Supplied data:
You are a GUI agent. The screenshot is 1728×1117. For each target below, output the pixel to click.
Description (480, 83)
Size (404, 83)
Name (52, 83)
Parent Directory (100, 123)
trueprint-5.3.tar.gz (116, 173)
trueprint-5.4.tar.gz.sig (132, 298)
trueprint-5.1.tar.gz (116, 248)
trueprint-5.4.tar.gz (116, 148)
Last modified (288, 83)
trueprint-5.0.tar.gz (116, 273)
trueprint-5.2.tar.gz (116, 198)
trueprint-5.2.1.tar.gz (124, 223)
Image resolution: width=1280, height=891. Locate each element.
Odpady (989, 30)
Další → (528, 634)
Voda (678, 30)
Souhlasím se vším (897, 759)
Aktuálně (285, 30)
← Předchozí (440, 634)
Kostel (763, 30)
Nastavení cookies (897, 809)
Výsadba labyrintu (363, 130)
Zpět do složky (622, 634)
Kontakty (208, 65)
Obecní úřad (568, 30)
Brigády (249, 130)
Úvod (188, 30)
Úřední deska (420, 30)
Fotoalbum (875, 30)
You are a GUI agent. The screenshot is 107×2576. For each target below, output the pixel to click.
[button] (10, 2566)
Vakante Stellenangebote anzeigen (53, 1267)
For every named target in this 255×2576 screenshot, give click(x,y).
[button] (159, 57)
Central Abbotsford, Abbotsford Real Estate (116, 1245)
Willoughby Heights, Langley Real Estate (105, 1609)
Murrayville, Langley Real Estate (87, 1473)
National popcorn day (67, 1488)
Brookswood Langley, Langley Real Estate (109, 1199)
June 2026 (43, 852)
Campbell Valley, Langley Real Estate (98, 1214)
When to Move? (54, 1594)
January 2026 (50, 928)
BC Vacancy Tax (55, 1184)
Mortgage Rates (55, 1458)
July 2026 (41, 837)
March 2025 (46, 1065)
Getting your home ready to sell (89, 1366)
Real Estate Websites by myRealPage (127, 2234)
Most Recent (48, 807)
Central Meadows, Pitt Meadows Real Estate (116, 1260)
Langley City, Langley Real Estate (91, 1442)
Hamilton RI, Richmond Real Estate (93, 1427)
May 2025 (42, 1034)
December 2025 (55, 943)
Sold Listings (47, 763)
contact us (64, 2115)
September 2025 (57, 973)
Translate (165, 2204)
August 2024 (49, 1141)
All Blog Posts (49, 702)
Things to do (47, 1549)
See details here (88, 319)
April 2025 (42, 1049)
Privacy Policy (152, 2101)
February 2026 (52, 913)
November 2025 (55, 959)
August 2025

What you need to do: Out of the data above, set down the lines from the one with "Obecní úřad (568, 30)" to the one with "[button] (159, 57)", both included, exactly as written and with no additions.

Response:
Obecní úřad (568, 30)
Brigády (249, 130)
Úvod (188, 30)
Úřední deska (420, 30)
Fotoalbum (875, 30)
You are a GUI agent. The screenshot is 107×2576. For each target below, output the pixel to click.
[button] (10, 2566)
Vakante Stellenangebote anzeigen (53, 1267)
For every named target in this 255×2576 screenshot, give click(x,y).
[button] (159, 57)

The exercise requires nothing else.